CL: I think we need adequate planning. Often countries don’t agree on whether electrification should be provided centrally throught a central grid, or decentralized. I think it’s clear that relying on centralized generation is very difficult. It has considerable costs, and will take too long. What is needed is a smart mix
of technologies. On the renewables side you have hydro, biomass, biogas, solar… There are a number of good, viable options being rolled out. I think it’s very important that Africa has this opportunity to leapfrog industrialized countries; to avoid investing in dirty fossil fuel infrastructures that would need to be decarbonized the way they are being dealt with in industrialized nations. The African continent can switch to sustainable technology right from the start… I also think it is extremely important that this is done in truly coordinated manner, creating local companies and local jobs. This will only happen if there is a clear governmental strategy for the market rollout of technologies. A good example is the initial design of the South Africa Renewable Energy Independent Power Producer Program. The South African government has set clear targets for how much renewable electricity they will procure in a given time period. If the level of procurement is high enough, this will create a local industry and jobs. The program is also interesting because it introduced some social measures (black empowerment) that benefit local communities. So we have a lot of different models available, not in South Africa but in other countries too. Morocco, for example, is another place where we’re seeing best practices: the Moroccan government decided to create a one-stop shop company – Masen – that acts as a central player committed to facilitating renewable energy deployment. Their goal is not only to take advantage of the full potential of renewable energy, but to create economic opportunities and strong development in the market.
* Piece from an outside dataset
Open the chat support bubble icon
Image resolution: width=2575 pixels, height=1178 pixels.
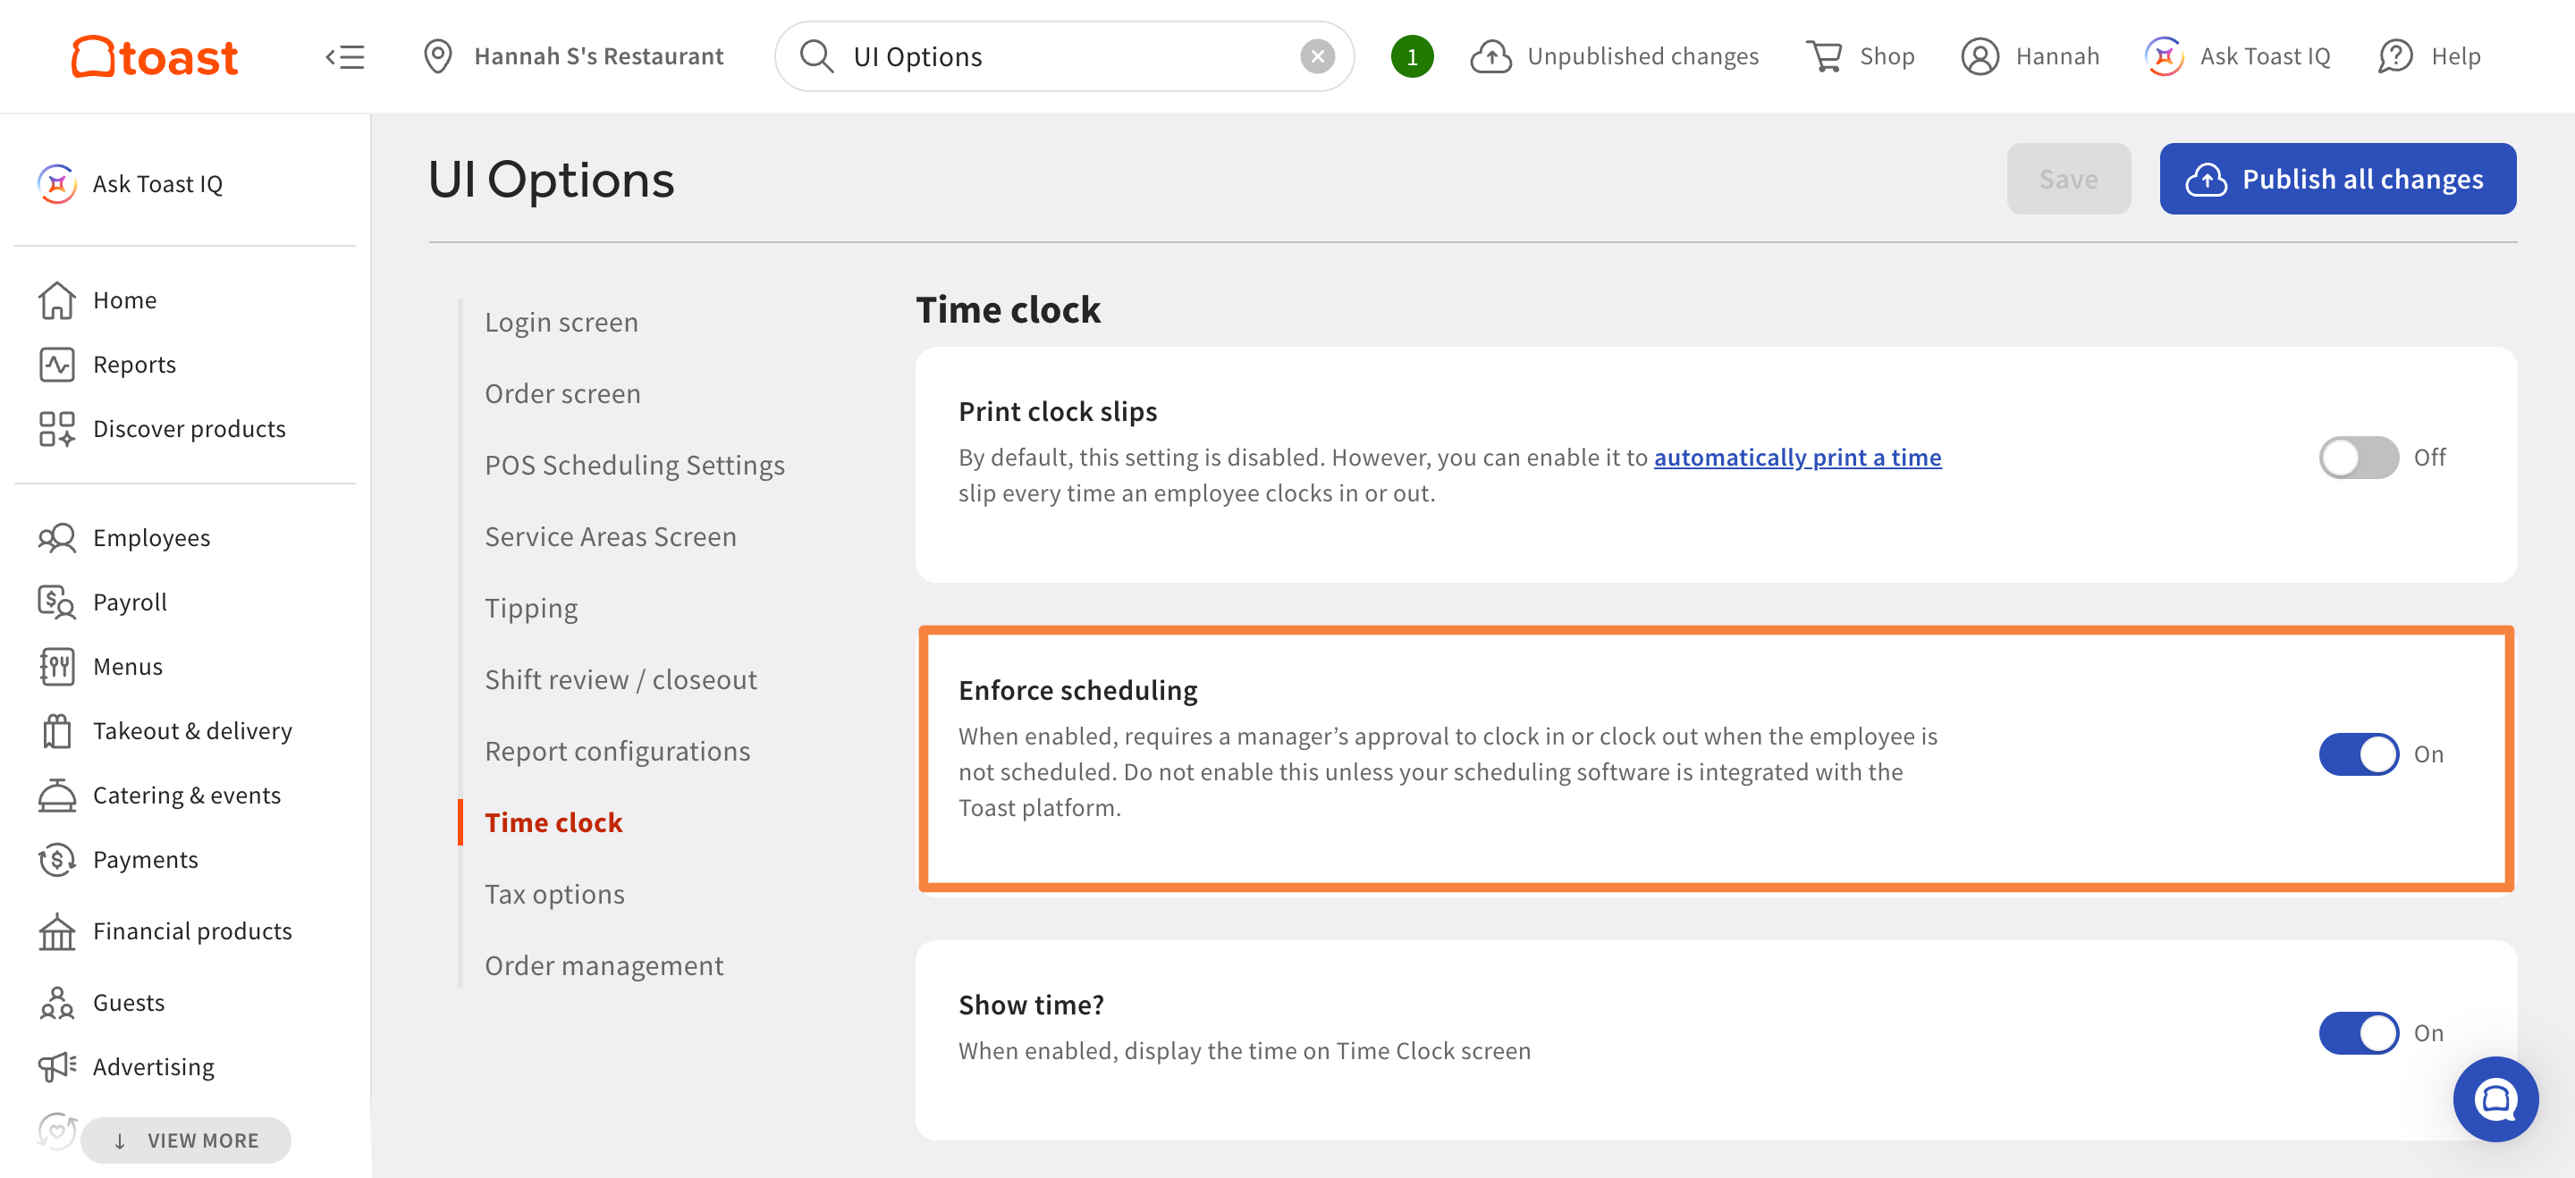2495,1099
Given the magnitude of the challenge, a solution would require a joint effort involving African countries and international public and private parties. China has invested heavily in largescale electricity projects, while the US has put in place a comprehensive initiative – Power Africa – to scale-up electrification. European states have, instead, created a myriad of fragmented initiatives to promote electrification. More coordinated interventions, including by the European Union, might guarantee greater efficiency and consolidate the role of EU plays within the geopolitical framework. In your opinion, what is keeping the European Union from getting involved in Africa in a more direct and important manner?

CL: I wouldn’t necessarily underestimate Europe’s contribution. There are different Africa-Europe energy partnership initiatives, and the European Member States are involved in Africa just as individual countries. Naturally there may be some inefficiences due to the fragmented nature of this approach. In some ways this is a historical issue: some European countries enjoy closer relationships with African countries due to their experiences during the colonial period, and therefore tend to invest in those areas. For example that’s the case for Italy and Ethiopia.
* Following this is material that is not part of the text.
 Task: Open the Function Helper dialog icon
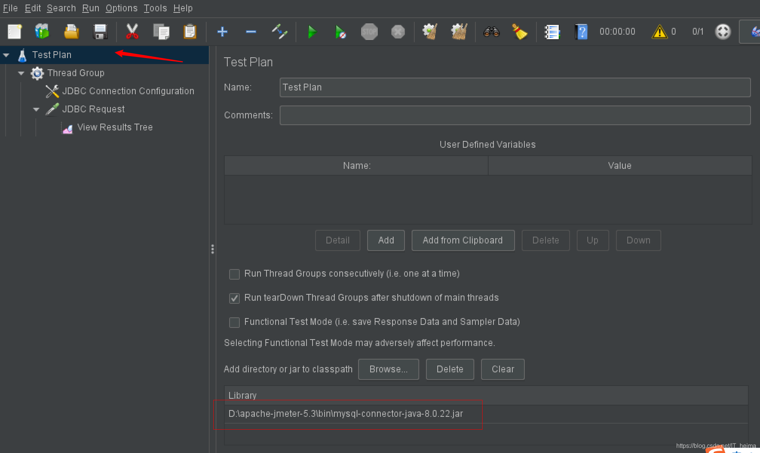click(552, 32)
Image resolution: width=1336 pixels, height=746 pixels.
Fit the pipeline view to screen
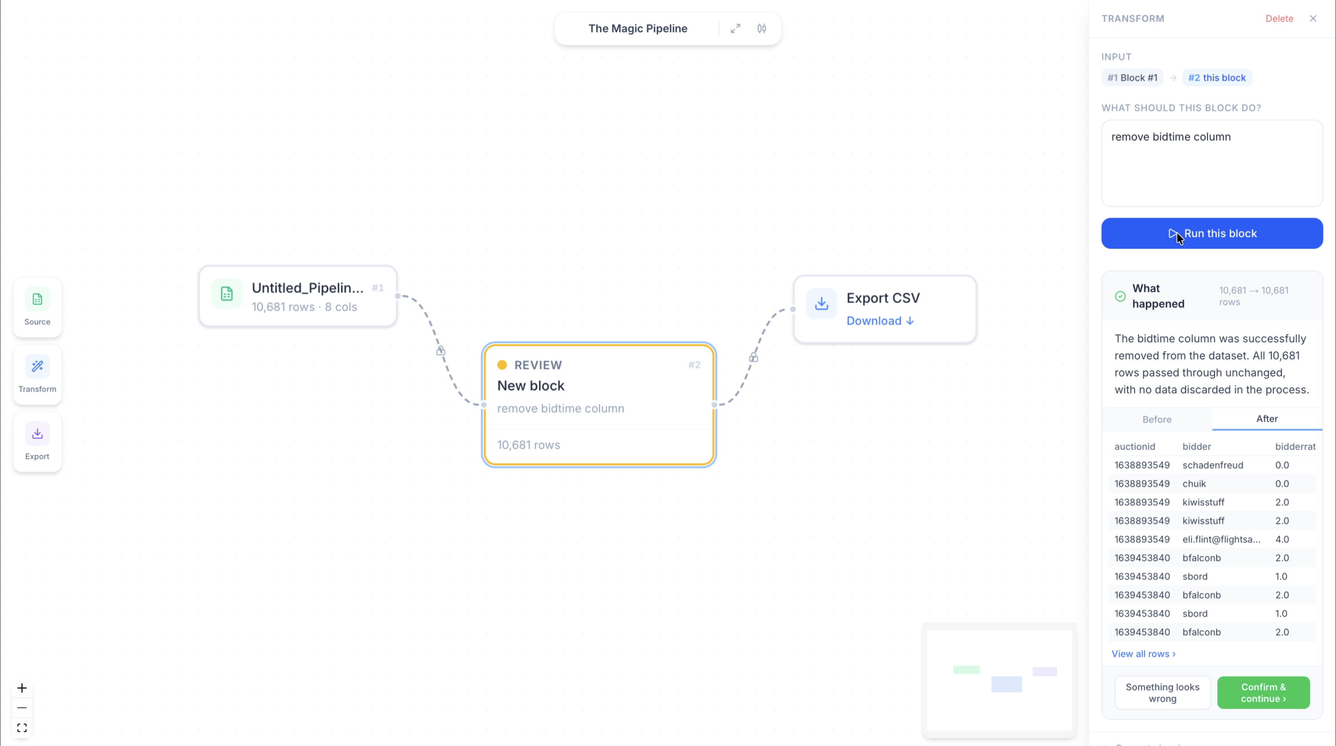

What role did African countries play in the most recent edition of COP?

CL: We had two intense weeks in Bonn. COP23 was all about effectively trying to define rules on how to implement th Paris agreement; how to make some of the commitments more ambitious… I think there is still a lot left to do. One of the first results of COP23 was that the number of countries formally committed to fighting climate change rose to 197. Now that Syria has signed the accords, the United States remains the only country in the world that refuses to ratify the Paris Agreement. Countries all around the world are strongly in favor of finding a solution, and the world has acknowledged that climate change is a reality.
For Africa, I think what matters most is financing, as well as the fact that countries are staying on track to replenish the green climate fund. We need to see more commitments and progress.